Methods: Complications, survival (overall and separated by recursive partitioning analysis (RPA) classes), local and distant disease control were evaluated retrospectively in 90 patients. Prognostic factors were identified by forming subgroups of patients: age, KPS, status of extracranial disease, interval between initial diagnosis, absence/presence of prior whole brain radiation therapy (WBRT), localization, morphology and tumor volume.

Results: Median survival was 8.5 months for all and 18.1 months for RPA class 1 patienst, respectively. There was no treatment-related mortality and morbidity was transient and low (3.3%). After a period of one year, local recurrence was found in 3.6% and new distant cerebral disease in 46.4%. KPS≥70 (p<0.002), stable systemic disease (p<0.02), RPA class 1 (p<0.02) and a prolonged (<12months) interval between initial diagnosis and SBT improved survival significantly. There was no significant influence of previous WBRT on survival or cerebral disease recurrence.

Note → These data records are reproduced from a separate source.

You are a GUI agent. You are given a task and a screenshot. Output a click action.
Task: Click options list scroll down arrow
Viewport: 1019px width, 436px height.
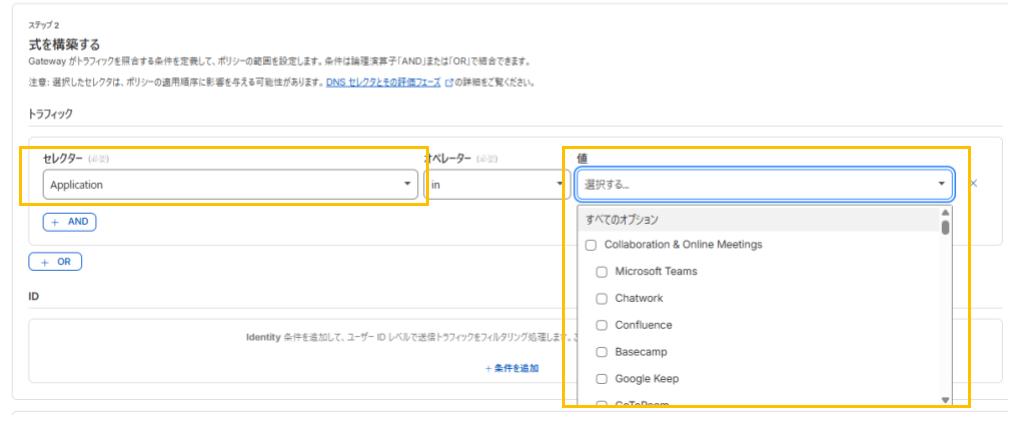(946, 399)
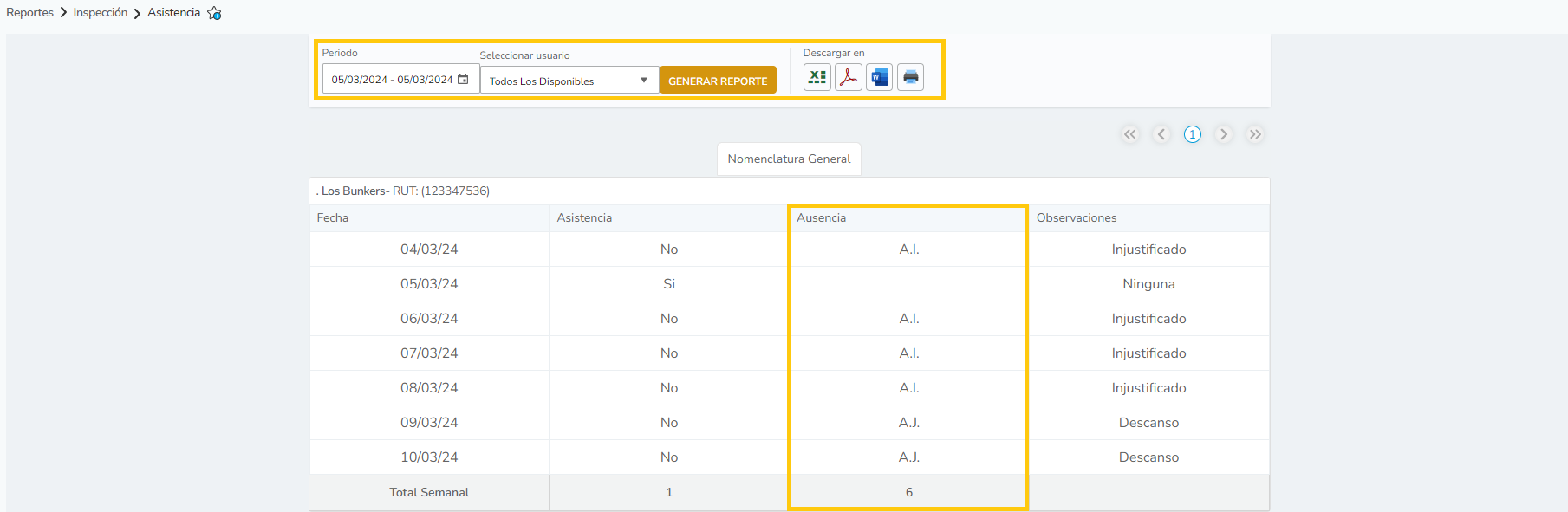Print the attendance report
Screen dimensions: 1568x512
click(x=910, y=78)
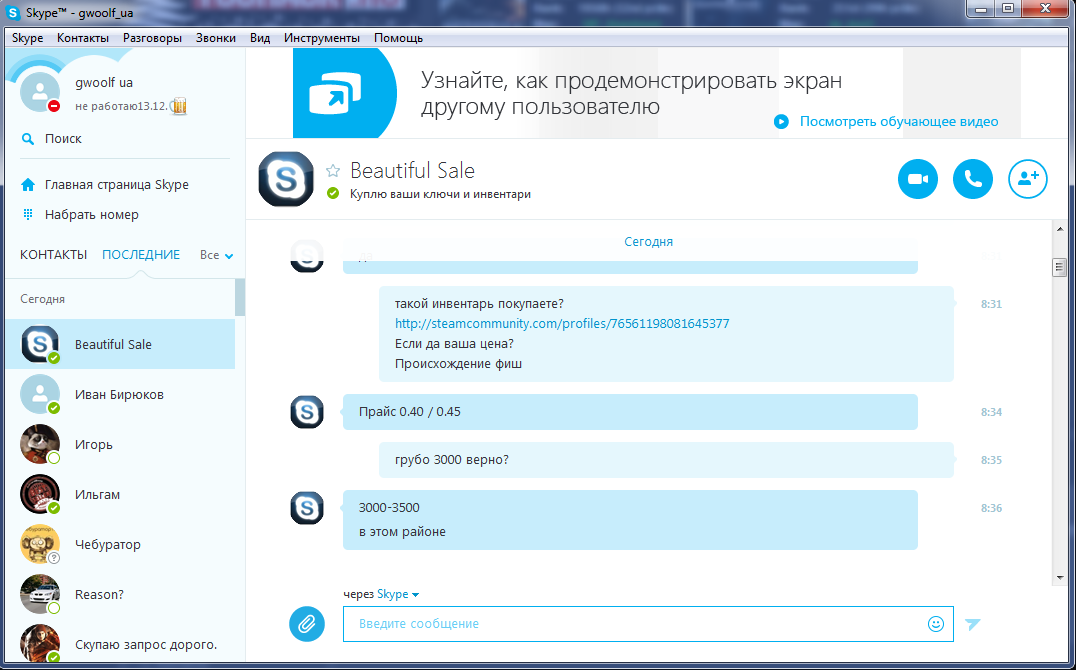Open the steamcommunity profile link
This screenshot has width=1076, height=670.
tap(561, 324)
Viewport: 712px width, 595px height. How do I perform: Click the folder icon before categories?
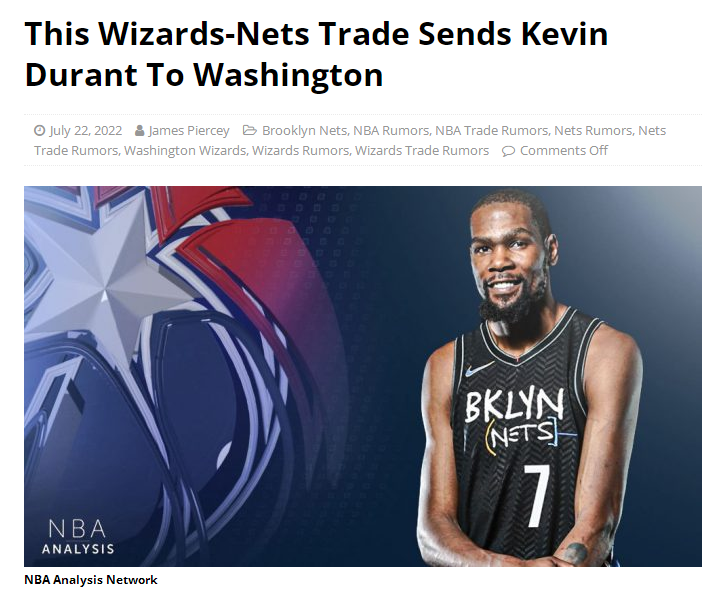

Conclusions: SBT represents a safe, minimal invasive local treatment option which is equally effective regarding survival and cerebral disease control in comparison to SRS and microsurgery. It allows histological (re)-evaluation and treatment within one stereotactic operation. Since it is less restricted by tumor localization or size, it is an important step forward in the local treatment options and based on its favorable biological irradiation effect, SBT does not narrow additional irradiation treatment in case of disease recurrence.